Skip to content

GPU Ingest Crashes — instance_id="none" Treated as Valid EC2 ID

Metadata

  • Date: 2026-04-23
  • Status: fixed
  • Severity: medium
  • Related issue/ticket: N/A
  • Owner: N/A

About

Overview: - The SSM parameter /encache/gpu/instance_id is set to the literal string "none" (a placeholder). Because "none" is truthy in Python, ingest_window.py passes it to _resolve_gpu_url and then to VLM2VecClient(instance_id="none"). The EC2 describe_instances call inside VLM2VecClient._start_or_create() raises InvalidInstanceID.Malformed. The outer try/except in the GPU enrichment block catches it, so segments are still saved as processing_status=failed — but an unnecessary EC2 API call is made and a misleading error is logged on every ingest. - Additionally, no GPU EC2 instance exists in the account — the GPU worker is offline.

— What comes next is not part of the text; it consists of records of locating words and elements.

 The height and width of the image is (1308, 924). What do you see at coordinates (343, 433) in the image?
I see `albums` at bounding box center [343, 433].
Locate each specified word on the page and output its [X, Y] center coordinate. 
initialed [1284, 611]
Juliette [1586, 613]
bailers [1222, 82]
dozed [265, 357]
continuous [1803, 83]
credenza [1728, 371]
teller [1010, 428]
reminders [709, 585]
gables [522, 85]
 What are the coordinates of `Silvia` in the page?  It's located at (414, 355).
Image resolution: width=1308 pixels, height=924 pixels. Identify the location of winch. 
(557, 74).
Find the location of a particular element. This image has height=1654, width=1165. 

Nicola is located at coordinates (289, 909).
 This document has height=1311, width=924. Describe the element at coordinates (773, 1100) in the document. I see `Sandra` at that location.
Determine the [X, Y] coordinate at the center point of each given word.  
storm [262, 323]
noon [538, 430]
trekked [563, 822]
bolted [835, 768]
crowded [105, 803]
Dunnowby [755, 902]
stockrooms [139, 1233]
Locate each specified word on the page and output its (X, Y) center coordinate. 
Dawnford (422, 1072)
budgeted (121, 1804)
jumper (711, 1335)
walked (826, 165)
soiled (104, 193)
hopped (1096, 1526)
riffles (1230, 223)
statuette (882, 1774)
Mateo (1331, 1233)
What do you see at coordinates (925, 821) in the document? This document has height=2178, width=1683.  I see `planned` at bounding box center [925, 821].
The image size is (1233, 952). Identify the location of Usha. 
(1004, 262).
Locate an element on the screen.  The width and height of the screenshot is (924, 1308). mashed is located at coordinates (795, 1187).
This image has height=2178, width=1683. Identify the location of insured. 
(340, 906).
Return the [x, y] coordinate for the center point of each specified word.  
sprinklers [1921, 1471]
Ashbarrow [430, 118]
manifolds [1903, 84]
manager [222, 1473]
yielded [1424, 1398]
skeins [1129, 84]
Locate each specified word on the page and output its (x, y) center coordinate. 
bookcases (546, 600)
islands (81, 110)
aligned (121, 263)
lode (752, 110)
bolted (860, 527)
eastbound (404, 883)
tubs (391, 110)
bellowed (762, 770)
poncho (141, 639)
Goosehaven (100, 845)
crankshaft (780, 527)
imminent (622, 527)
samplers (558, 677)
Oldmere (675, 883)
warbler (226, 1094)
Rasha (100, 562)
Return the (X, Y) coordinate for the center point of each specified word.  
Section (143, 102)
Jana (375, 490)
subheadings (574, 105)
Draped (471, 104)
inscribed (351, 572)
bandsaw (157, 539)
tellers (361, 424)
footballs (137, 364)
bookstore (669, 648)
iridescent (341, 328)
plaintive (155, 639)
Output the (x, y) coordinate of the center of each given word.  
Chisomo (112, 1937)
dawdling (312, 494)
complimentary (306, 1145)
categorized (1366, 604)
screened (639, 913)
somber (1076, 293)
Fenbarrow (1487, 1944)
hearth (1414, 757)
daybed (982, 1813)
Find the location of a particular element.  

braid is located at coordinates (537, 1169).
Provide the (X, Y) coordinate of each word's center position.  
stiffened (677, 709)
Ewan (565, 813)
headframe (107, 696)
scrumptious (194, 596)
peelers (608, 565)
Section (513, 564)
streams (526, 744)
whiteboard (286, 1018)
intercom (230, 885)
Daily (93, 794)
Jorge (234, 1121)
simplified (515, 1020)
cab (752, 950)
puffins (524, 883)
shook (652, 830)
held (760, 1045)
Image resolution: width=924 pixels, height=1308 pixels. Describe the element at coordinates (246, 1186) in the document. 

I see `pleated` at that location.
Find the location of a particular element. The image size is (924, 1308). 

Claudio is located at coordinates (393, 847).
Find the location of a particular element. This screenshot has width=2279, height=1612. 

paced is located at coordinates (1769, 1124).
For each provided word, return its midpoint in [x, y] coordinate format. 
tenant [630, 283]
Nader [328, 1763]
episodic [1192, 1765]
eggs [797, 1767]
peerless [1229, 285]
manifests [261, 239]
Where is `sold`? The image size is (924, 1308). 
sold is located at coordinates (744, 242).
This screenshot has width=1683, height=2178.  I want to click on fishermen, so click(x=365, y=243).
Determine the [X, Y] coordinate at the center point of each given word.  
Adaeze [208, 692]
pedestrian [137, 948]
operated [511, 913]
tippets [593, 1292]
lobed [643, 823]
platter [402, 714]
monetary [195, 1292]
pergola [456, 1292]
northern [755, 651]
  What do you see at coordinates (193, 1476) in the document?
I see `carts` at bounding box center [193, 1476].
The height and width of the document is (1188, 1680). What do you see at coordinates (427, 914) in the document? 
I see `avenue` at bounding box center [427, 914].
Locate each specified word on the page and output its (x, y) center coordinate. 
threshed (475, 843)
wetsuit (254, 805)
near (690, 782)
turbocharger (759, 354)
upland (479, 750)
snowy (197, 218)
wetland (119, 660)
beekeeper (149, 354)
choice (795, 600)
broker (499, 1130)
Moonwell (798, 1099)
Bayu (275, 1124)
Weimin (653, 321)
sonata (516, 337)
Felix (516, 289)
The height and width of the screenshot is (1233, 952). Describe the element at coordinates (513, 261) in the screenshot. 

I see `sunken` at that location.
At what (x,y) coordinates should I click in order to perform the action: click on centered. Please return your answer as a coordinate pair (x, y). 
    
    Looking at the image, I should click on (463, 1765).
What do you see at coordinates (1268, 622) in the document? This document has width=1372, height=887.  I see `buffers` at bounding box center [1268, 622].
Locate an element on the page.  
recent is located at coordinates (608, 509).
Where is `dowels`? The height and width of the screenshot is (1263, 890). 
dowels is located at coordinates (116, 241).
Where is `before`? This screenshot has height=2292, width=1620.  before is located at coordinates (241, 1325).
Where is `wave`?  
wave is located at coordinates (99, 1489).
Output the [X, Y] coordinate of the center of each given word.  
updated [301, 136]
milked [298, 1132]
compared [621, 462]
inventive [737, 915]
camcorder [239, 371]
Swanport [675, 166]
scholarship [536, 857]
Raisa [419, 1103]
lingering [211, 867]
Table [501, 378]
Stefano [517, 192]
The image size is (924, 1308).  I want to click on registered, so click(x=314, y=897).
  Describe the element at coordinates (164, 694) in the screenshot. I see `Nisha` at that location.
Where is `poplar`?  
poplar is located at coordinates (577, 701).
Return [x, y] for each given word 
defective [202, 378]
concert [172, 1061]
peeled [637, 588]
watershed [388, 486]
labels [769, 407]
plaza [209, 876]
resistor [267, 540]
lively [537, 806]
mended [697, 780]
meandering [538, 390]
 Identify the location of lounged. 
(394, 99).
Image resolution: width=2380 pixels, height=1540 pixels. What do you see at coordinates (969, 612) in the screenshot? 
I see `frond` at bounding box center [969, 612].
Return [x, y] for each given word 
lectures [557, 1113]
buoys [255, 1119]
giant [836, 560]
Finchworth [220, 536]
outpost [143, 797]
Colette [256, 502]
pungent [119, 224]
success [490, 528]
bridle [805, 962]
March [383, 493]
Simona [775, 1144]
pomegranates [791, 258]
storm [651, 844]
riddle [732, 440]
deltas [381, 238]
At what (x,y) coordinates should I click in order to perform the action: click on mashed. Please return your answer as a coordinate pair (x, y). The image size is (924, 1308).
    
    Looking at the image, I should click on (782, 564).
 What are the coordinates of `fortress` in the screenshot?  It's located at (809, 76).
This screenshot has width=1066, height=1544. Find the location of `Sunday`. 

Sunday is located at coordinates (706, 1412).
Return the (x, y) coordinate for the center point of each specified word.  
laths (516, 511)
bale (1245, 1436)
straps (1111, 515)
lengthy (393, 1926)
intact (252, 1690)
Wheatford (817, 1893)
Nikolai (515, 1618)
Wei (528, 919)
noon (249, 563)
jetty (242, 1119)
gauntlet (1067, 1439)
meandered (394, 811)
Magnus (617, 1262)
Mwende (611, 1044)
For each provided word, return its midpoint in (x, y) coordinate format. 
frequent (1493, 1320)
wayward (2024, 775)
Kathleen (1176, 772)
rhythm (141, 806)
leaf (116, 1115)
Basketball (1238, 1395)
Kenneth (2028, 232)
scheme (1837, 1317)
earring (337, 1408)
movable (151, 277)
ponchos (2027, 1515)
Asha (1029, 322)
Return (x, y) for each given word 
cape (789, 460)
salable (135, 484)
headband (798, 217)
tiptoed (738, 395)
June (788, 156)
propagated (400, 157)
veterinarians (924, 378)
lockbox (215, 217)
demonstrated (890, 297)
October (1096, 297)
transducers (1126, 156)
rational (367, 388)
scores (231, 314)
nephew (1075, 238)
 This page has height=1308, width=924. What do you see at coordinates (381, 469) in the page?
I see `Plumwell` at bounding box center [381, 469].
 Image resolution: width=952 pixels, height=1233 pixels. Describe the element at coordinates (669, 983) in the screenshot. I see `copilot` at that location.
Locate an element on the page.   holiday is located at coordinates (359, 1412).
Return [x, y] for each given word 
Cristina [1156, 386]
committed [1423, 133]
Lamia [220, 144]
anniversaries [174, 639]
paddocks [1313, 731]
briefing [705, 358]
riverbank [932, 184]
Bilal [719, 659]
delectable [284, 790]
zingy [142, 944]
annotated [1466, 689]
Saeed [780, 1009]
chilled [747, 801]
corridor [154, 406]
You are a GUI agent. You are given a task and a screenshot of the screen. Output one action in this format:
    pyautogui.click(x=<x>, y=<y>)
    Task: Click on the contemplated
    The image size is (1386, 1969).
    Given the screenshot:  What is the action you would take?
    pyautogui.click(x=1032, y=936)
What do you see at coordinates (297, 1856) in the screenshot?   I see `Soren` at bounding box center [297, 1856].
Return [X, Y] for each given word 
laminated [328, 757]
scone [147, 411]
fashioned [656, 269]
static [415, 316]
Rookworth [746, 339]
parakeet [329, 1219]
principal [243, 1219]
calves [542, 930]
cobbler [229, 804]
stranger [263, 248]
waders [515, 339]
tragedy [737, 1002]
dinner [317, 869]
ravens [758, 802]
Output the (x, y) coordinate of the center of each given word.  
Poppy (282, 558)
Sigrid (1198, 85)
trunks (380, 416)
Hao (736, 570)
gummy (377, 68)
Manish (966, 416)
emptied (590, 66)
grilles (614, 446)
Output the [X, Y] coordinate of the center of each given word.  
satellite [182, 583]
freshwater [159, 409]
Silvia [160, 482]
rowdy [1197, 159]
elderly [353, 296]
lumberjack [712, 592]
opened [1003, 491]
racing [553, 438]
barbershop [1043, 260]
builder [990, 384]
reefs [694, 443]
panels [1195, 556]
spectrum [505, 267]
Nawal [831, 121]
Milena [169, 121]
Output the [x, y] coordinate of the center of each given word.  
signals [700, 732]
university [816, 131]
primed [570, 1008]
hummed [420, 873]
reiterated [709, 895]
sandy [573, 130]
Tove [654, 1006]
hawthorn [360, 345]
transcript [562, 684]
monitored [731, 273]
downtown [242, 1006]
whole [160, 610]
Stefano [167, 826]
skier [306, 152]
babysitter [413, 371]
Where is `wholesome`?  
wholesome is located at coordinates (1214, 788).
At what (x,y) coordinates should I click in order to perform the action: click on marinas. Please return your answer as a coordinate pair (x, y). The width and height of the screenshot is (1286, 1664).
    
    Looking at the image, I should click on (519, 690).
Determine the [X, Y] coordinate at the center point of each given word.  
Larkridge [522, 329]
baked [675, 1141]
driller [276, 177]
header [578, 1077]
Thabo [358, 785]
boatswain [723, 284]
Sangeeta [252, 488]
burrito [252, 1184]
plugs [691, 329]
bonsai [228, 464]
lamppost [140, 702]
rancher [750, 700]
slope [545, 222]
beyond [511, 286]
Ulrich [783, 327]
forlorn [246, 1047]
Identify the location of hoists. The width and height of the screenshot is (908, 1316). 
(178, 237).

Technical Questions: - os.environ.get("GPU_INSTANCE_ID") returns "none" — a non-empty string — so if gpu_instance_id: is True and the GPU path is entered. - The SSM sentinel value "none" was set as a placeholder when no GPU instance was running. - The GPU enrichment is already wrapped in try/except, so segments are saved correctly. The fix avoids the unnecessary EC2 call.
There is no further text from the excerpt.